何時の間にかあふれている 輝かしいマネキン達
この街の構成材料は 鉄とコンクリート 沢山の嘘となけなしの夢
でも感じてんだ
ここの住人は皆、お高い仮面を被ってるって

「ねぇ! ホントはドコ? 誰が隠してる!?
なぁ、覚えてるか 何も無かったあの頃を・・・・・・。」
「ねぇ! ボクはココ! ちゃんと見えてるの!?
なぁ、聞いてくれよ 僕の構成材料は・・・・・・。」

城所洋 作品6/色眼鏡 2004年08月21日(土)21時36分35秒

絡みつくネオン
立ち並ぶ看板
薄暗い空
灰色の道

全てが僕の色に染まれ・・・・・・・・・。

隣にいる誰か
通り過ぎる誰か
声を掛ける誰か
それを無視する誰か

全てが僕の色に染まれ・・・・・・・・・。

そびえ立つ廃墟
犇めき合う雑踏
隠蔽する現実
倒錯する虚構

全てが僕の色に染まれ・・・・・・・・・。

掻き分けた人波
差し伸べる電灯
気付く筈の無い真実
誰もが疑わない街並み

ここには本当の僕はいない・・・・・・・・・。

でも、僕は知っている
本当の本当は、何処にも無いって
在るのは、それだと思われる何か
在ったのは、それに近い別物

だから僕は、全てを僕に染めていく
僕にだけ見える、僕の色に
僕の主観
僕だけの本当

全てが僕の色に染まれ・・・・・・・・・。

城所洋 作品7/神が造り給うた、神を作りし存在 2004年08月21日(土)22時59分45秒

 8月20日 曜日:土曜日 天気:晴れ

午前11:30頃

母親に頼まれて昼食を買いにコンビニへ行く。
その時、家の階段で死にかけたセミを見つけた。
もがいている姿が可哀想で、下まで持って行き、植え込みに置いてやった

最初は、慈善だった

午後00:00頃

昼食を買い終え、家に戻る。
その途中、植え込みで動かなくなったセミを見た。
「最後は土の上で死ねて幸せだったかい?」
そう呟いて、そこを後にした。

この頃のは、きっと自己欺瞞だったと思う。

午後05:00頃

週刊誌を買いに、行き付けの衣料品店へ向かう。
だって、2日も早く発売するんだ。

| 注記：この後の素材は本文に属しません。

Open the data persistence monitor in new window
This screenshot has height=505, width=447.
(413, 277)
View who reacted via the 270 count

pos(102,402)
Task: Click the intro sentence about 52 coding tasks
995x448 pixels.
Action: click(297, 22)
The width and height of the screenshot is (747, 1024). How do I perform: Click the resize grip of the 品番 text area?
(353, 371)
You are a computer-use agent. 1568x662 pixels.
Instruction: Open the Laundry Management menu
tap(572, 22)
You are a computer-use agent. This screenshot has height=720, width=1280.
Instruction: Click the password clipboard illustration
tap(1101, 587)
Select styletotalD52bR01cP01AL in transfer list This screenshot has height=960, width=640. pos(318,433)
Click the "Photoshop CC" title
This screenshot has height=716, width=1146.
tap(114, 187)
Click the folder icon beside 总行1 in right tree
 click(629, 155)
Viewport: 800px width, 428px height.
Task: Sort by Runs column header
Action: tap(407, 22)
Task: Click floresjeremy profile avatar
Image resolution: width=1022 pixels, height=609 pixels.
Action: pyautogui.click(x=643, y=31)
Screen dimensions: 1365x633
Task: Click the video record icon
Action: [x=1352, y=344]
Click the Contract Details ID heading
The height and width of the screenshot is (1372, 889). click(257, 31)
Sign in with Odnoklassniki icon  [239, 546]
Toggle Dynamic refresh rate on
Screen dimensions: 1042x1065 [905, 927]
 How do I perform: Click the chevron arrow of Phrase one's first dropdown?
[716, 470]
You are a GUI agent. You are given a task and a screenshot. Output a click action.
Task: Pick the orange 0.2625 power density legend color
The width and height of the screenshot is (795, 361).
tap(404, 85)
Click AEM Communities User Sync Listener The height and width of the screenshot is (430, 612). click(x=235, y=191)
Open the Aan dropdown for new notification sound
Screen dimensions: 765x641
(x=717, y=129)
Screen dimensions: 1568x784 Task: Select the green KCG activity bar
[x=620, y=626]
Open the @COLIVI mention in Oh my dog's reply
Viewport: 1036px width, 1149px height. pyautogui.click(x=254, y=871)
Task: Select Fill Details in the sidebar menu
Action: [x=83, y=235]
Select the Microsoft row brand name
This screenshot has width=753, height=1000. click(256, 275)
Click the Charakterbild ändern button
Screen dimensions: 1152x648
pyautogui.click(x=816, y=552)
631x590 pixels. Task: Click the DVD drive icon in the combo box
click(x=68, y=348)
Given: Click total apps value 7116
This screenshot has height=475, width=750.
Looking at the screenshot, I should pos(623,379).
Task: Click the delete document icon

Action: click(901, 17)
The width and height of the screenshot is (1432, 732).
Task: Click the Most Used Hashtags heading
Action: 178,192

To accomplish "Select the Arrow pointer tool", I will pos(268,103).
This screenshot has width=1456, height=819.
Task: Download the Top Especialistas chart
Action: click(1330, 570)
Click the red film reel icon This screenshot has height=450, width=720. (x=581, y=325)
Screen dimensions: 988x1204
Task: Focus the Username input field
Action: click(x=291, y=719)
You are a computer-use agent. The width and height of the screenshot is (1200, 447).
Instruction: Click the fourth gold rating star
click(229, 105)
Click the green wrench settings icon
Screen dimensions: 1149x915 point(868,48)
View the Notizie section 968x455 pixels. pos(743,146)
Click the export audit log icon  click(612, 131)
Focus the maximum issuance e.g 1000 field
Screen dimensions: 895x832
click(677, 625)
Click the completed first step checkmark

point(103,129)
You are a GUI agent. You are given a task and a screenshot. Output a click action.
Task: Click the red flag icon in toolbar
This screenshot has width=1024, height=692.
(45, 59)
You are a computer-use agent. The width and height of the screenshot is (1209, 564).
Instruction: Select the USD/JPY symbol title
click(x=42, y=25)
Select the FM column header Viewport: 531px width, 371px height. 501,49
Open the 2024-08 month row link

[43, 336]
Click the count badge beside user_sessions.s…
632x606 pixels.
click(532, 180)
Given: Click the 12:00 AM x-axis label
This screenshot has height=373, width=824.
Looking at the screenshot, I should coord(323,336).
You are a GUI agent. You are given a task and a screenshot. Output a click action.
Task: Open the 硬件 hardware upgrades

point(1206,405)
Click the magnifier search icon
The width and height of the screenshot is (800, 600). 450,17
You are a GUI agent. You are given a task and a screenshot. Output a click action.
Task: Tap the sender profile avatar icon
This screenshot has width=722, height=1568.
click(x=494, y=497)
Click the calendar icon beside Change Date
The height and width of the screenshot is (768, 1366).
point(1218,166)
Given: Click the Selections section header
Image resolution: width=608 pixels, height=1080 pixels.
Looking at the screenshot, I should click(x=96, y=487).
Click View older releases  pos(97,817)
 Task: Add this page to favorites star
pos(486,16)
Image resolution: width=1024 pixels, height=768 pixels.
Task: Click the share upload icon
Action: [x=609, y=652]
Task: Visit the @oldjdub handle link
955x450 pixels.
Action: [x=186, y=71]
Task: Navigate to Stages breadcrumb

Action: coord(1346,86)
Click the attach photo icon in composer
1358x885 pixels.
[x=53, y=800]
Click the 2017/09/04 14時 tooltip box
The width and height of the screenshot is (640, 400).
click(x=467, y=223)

お得だろう?
その帰り、植え込みから出て、道路の上にいるセミを見た。
触ってみる。・・・動いた、まだ生きていたんだ。
苦し紛れにもがいて出てしまったのだろう。
僕はもう一度植え込みにセミを置いてやった。

単なる偽善だった。

午後07:00頃

夕食を食べに出かけた。
行き掛けに、植え込みを見た。
セミは、激しく羽を羽ばたかせていた。
あいつの回りには、無数のアリが群がっていた。
あいつは、必死になって追い払っていたんだ。

僕は、あいつを植え込みという戦場に送り出してしまったんだ。

午後09:00頃

腹も膨れ、夜の町を徘徊していた。
ふとオリンピックの様子が気になって家路につく事にした。
僕はまた、植え込みを見た。
暗がりでよく見えない。
あいつの羽音も聞こえない。
それでも目が慣れてくると、何とか見つける事ができた。
動いていない。
ちょん、と触ってみる。
動きはしない。
持ち上げた。
昼間はカシャカシャともがいていた足。
ちっとも動かない。

お前はやっと、死んだんだ。

午後11:00頃

日記を書いている。
ふと、植え込みいるあいつを思い出した。
朝になったらあいつは、いなくなっているんだろうな。
そんな事を思いながら、日記を綴った。

僕は正しかったのだろうか。
あいつは本当に土の上で死にたかったのだろうか。
食物連鎖。
僕はそれを思い、あいつを植え込みに下ろした。
でも現実は、ただ単にアリにエサをやっただけ。
そう思うのは、僕が人間だからだろうか。
人間って、何だろう。
食物連鎖を傍観する存在。
あいつはその中で生き、その中で死んだ。
僕は、何だか自分が生きているという自信が無くなってきた。
僕は生きているんだろうか?

それを考える事すら、おこがましいようで嫌になった。